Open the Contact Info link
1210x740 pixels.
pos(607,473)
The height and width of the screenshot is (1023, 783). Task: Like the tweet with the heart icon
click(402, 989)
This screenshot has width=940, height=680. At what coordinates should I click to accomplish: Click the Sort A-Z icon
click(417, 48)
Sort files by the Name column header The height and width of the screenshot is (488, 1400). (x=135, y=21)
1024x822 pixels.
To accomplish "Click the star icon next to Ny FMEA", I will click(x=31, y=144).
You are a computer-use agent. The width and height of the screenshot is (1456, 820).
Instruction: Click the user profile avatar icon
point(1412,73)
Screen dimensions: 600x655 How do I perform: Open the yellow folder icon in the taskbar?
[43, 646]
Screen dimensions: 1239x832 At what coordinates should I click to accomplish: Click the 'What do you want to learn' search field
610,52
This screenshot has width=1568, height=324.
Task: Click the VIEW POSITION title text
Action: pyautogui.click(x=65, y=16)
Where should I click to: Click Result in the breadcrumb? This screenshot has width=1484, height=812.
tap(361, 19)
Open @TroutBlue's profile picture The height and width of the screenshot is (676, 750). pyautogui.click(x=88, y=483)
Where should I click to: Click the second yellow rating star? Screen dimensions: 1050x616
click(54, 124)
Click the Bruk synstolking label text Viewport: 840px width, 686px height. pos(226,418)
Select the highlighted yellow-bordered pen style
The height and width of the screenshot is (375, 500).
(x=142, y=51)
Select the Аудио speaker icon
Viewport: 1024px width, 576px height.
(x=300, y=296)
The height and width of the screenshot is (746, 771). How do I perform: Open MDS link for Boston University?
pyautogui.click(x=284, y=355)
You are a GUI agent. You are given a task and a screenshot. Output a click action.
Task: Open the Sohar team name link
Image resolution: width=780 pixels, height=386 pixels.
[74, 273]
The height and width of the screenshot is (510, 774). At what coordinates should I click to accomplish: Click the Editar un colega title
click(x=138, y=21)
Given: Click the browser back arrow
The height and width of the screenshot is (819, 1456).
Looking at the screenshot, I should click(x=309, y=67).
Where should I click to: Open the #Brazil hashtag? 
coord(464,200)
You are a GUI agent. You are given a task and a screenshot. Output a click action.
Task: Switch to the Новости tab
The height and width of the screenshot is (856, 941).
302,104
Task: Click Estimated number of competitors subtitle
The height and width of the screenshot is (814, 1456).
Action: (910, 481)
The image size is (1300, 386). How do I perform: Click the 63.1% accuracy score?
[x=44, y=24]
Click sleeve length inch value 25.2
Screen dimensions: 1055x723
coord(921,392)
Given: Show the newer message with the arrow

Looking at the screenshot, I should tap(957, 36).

• [Short exercise]: Which lines in the entries above contain the string "pixels"? Pull out each of those lines in full, treating uppercase and lowercase as different.

• [Solution to this task]:
1210x740 pixels.
1024x822 pixels.
Image resolution: width=780 pixels, height=386 pixels.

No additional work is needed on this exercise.